If you ask people about the key things they cannot do without, clean air and fresh water are always at the top of their lists. It might shock some among us but in recent years, “internet access” has begun to appear as a close third or fourth, or fairly high up the pecking order. Yes, internet access. While many such surveys are conducted online where the post-internet generation forms a chunk of the respondents, the reality is that a lot of us now just cannot live without being constantly connected.

To stay connected with our work, families and friends these days, we need email, Facebook and Twitter. We need high-speed internet to access a range of media and entertainment. On the streets, in malls and in offices, and even when taking public transport, we wonder if something is amiss if we do not see people fiddling with their internet-connected handheld devices.

So, why is it that there are still some places where we cannot stay connected?

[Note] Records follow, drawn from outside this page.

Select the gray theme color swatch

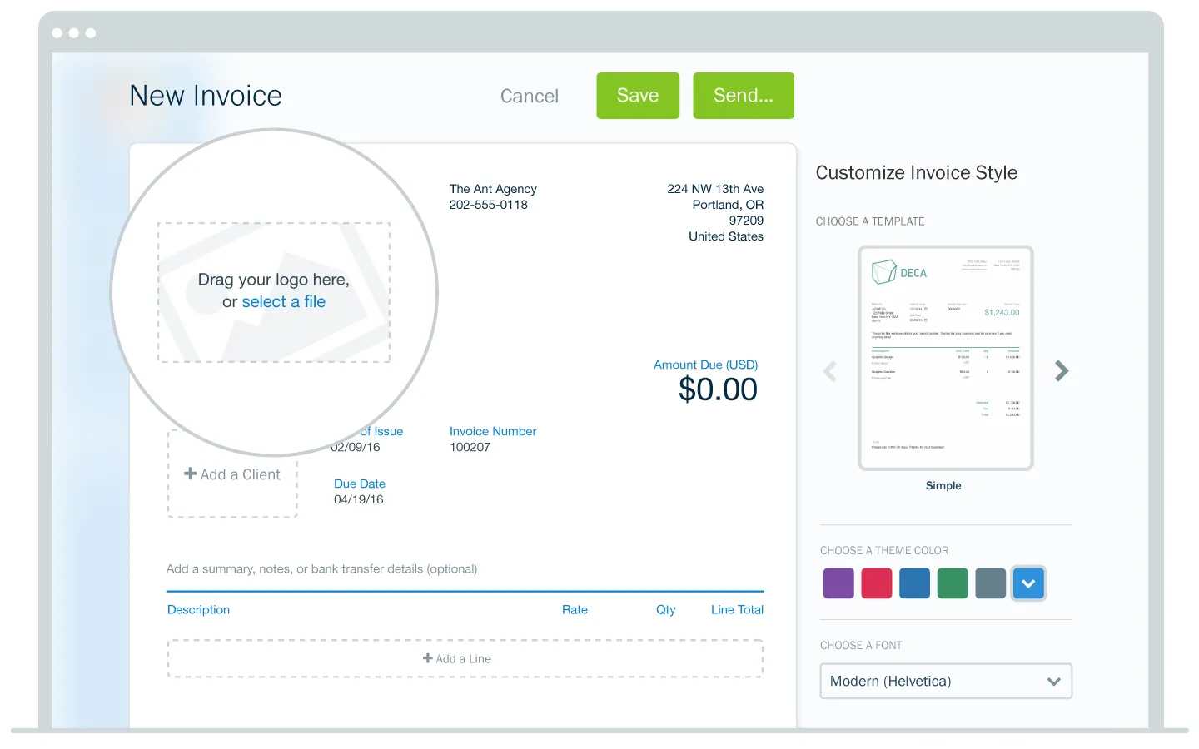[x=990, y=583]
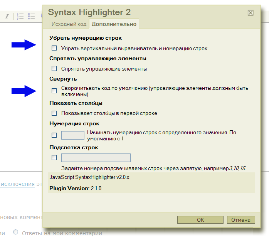Click the lower blue arrow pointer
Screen dimensions: 269x236
point(24,91)
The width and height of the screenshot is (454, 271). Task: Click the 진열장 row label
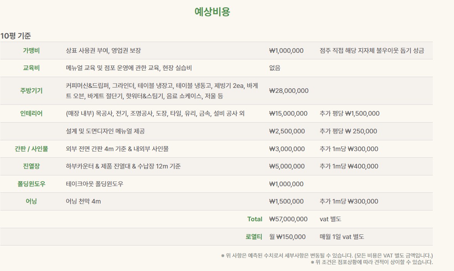[31, 166]
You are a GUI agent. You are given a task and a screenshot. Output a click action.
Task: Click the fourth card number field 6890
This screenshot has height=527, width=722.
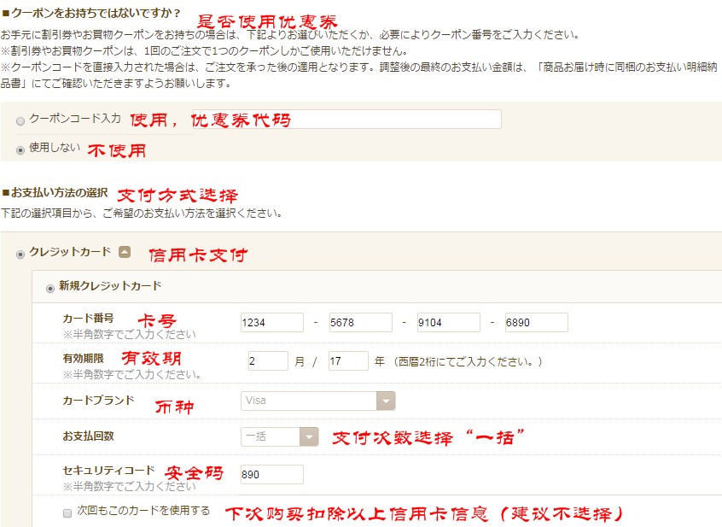(536, 323)
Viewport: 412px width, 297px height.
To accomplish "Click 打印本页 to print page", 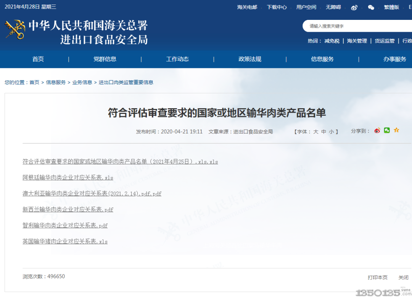I will tap(377, 278).
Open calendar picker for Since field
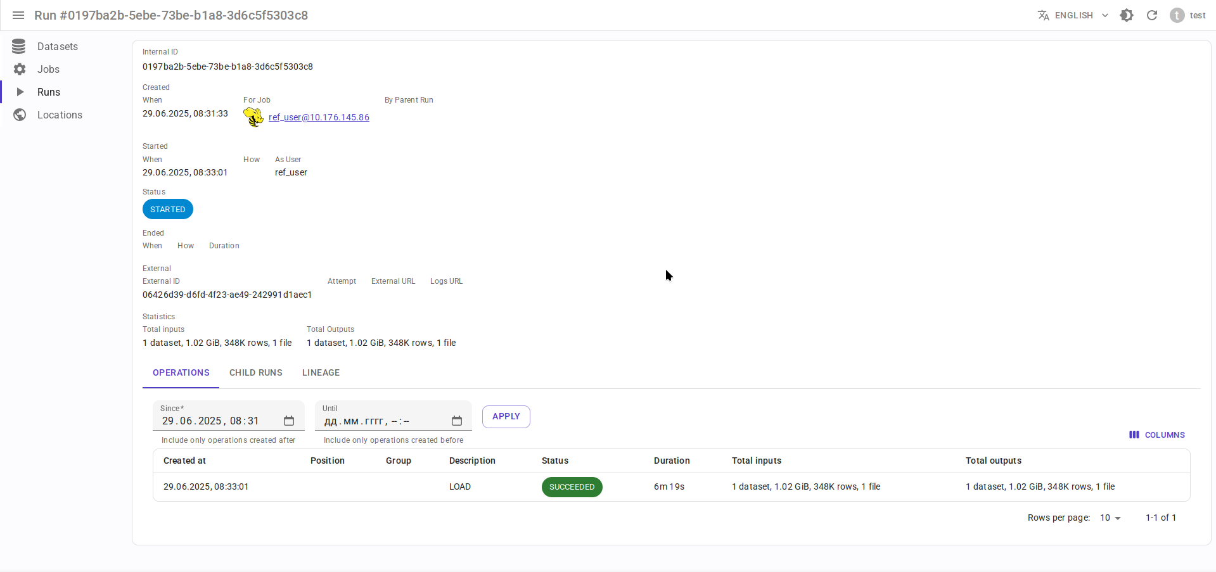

Inner-city mass rapid rail almost anywhere and high-speed intra-city trains in Europe, China and Japan offer connectivity on the move that is almost as good as on the ground. The only real connectivity black spot these days is in the air. Currently, less than 10% of passenger aircraft globally offer internet connectivity. You might be able to get through a short twoto three-hour regional flight without connectivity, but a 12-hour flight to Europe or a 15- hour one to North America being completely cut off from the rest of the world in this day and age can be daunting.